WELCOME....

Ketidaksempurnaan hutan di lereng gunung menjadi pemandangan yang indah karena dilihat dari kejauhan. Ketidaksempurnaan manusia pun menjadi indah kalau kita bersedia menciptakan "jarak", agar jelas perbedaan antara engkau dan aku. Allah pun membuat "jarak" dengan manusia, yakni dengan menganugerahkan kehendak bebas untuk mengasihi, bukan untuk berbuat dosa! Jarak yang dibangun menuntut resiko ditolak

Kamis, 19 Agustus 2010

Bagaimanakah kita berbahasa cinta yang benar?

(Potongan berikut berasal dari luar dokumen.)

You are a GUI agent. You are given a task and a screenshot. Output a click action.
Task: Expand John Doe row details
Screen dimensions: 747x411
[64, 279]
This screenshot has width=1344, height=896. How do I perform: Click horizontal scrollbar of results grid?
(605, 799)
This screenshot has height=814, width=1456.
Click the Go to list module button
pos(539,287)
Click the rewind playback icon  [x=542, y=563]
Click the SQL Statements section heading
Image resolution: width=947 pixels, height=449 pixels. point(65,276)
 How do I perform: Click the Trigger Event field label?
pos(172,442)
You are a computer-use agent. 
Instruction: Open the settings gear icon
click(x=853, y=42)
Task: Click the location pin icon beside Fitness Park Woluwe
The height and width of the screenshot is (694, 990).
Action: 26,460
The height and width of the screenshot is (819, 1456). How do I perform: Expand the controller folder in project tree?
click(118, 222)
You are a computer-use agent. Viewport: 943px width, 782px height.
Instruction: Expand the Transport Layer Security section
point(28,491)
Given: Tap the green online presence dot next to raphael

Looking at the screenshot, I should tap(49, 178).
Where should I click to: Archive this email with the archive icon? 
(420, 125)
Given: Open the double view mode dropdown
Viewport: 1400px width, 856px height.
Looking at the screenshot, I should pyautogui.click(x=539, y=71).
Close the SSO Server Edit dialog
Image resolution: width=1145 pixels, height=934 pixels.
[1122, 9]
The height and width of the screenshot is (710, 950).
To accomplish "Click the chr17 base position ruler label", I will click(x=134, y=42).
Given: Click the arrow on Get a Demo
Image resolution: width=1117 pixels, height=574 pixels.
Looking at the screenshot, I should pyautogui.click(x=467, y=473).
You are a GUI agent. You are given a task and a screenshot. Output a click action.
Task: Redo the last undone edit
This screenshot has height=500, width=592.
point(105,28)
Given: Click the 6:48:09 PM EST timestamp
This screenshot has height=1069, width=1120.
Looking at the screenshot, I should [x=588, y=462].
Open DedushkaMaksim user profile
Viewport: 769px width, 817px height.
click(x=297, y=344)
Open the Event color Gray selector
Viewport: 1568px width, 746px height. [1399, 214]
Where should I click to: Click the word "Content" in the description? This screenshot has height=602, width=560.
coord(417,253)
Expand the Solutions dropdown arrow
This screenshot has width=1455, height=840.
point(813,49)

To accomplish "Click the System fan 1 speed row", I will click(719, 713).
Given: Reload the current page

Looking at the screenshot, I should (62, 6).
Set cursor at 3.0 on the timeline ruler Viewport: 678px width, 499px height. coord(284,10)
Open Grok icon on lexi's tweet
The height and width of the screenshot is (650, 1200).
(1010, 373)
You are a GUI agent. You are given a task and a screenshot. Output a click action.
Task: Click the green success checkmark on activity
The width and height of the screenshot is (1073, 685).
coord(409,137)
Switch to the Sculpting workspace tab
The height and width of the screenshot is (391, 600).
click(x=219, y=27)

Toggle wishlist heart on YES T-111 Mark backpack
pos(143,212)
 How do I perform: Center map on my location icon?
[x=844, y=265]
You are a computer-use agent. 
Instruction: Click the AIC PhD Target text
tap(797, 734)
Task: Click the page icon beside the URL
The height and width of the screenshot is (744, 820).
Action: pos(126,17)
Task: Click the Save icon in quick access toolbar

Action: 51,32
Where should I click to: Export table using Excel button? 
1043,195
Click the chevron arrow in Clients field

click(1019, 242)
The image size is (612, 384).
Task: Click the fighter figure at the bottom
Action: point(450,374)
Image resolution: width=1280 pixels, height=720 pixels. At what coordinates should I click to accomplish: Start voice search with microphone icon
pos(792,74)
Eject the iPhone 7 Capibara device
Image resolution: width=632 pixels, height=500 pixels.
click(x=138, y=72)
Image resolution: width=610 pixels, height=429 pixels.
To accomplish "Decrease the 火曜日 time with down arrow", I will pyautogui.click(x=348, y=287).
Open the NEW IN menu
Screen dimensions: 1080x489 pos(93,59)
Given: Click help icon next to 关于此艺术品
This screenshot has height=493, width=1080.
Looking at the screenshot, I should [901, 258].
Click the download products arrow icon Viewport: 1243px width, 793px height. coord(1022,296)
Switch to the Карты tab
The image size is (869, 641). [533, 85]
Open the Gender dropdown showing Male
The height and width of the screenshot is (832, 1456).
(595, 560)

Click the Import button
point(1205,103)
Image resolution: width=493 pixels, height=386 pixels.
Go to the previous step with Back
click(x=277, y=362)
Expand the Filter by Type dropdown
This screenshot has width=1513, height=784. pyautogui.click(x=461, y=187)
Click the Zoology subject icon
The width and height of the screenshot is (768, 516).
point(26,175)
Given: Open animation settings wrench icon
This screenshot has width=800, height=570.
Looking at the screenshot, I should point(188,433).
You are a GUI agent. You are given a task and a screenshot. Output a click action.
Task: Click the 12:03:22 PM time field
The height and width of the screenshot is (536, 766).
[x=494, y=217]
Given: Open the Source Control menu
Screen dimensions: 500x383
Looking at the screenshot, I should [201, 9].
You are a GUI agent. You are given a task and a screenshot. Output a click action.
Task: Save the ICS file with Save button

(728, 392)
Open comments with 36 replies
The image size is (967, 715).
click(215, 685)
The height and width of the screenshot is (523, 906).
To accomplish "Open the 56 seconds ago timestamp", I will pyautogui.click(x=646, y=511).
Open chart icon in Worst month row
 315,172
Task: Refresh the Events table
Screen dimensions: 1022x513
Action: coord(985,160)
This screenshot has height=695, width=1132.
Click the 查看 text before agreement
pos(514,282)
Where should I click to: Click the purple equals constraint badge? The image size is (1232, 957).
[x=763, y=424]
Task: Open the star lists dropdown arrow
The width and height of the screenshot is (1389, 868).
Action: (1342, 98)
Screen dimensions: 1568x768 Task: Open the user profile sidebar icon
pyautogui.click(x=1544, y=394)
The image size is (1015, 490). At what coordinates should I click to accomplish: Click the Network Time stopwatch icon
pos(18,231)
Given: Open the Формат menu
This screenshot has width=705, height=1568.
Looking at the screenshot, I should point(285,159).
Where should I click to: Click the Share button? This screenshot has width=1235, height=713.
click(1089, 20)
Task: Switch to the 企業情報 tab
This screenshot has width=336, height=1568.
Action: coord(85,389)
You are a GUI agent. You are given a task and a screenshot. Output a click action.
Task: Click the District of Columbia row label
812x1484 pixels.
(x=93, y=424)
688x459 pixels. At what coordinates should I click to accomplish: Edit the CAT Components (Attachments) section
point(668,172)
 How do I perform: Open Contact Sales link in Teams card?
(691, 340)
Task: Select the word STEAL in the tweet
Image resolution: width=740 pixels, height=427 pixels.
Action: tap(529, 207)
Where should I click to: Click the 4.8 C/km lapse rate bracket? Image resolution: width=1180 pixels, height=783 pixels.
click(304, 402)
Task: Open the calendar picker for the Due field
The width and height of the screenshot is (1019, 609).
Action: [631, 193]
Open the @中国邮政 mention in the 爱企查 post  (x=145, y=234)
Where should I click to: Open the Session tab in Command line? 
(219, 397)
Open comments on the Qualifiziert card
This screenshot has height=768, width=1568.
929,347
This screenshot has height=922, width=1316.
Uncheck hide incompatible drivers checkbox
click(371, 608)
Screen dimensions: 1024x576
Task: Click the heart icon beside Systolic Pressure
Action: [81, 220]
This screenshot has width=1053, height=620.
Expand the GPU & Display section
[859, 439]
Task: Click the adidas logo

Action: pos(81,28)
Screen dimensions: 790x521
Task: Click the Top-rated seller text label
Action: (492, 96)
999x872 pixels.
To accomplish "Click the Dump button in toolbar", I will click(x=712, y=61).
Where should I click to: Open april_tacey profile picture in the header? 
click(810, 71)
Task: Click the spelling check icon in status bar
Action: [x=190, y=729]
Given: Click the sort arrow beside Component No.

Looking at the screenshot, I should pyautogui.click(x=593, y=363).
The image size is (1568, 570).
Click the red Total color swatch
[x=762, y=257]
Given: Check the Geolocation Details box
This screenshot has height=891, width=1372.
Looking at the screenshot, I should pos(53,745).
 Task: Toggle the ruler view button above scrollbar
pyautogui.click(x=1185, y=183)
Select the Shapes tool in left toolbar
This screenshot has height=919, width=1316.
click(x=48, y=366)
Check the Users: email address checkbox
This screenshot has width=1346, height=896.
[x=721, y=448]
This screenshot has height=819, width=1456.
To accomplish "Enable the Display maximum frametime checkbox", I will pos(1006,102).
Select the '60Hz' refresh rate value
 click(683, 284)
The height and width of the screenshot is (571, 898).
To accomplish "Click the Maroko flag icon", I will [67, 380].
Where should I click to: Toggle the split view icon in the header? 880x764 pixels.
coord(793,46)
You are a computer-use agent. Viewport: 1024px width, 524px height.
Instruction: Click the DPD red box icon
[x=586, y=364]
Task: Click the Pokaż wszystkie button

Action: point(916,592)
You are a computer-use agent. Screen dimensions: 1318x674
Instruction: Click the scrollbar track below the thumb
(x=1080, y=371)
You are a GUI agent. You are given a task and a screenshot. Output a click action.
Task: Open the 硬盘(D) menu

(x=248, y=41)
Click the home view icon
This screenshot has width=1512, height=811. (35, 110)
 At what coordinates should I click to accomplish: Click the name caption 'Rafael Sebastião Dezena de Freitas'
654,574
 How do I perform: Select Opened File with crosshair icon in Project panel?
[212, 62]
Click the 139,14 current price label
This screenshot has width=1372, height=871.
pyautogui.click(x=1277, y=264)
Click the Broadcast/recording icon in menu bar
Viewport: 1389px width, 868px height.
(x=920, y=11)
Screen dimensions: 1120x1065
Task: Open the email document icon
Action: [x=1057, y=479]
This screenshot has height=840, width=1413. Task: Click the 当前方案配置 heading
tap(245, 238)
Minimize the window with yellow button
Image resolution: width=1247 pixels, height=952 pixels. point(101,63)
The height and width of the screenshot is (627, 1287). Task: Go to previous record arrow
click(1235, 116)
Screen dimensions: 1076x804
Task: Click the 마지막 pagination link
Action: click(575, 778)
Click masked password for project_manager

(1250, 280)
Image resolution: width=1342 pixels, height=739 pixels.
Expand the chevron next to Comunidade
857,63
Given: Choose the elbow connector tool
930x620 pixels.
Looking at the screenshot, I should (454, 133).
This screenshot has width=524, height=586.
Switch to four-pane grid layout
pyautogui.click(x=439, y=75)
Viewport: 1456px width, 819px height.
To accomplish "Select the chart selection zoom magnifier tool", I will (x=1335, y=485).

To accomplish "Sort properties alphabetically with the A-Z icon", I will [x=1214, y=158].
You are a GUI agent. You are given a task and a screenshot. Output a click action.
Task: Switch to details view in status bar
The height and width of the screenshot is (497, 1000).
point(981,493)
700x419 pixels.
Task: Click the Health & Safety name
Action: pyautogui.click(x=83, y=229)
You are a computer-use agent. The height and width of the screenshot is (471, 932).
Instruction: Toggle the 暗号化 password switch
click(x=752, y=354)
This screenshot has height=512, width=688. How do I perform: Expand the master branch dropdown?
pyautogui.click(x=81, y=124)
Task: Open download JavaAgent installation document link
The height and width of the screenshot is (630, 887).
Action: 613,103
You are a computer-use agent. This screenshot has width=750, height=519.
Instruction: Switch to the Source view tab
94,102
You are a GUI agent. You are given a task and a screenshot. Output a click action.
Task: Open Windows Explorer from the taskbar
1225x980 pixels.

oleh Blasius Full pada 22 Mei 2010 jam 13:07
http://catholicdesignco.com/yahoo_site_admin/assets/images/pentacost.45181847.jpg
Alkisah ada seorang pertapa yang mau berbaik hati pada seekor kepiting yang tidak bisa keluar dari panci karena dinding panci itu licin. Melihat kepiting yang lagi naik turun kelelahan, pertapa itu menjulurkan jarinya ke kepiting itu. “Aduuuh!!” jerit pertapa itu kesakitan, karena kepiting yang ditolong itu malah menjepit jarinya sampai berdarah. Akhirnya dengan susah payah tangannya digoncangkan sekeras-kerasnya sampai kepiting itu melepaskan jepitannya dan terhempas di tanah. 
Kesulitan hidup bersama biasanya terletak bukan karena kita tidak tahu dan tidak mengenal perbedaan satu dengan yang lain, tetapi terletak pada ketidakmampuan kita untuk “berbahasa cinta”. Kerap kali kita ini sulit untuk menjadi pribadi yang belajar “menawarkan”, apa yang bisa dibantu. Pertapa tadi begitu saja mengulurkan jarinya untuk menolong kepiting, ternyata malah dijepit sampai berdarah. Begitulah juga kita ini kerap kali tidak mudah untuk diperhatikan orang lain. Perasaan yang muncul pertama kita ini malah curiga dan penuh prasangka kalau orang mulai berbuat baik kepada kita. Bagaimanakah kita berbahasa cinta yang benar?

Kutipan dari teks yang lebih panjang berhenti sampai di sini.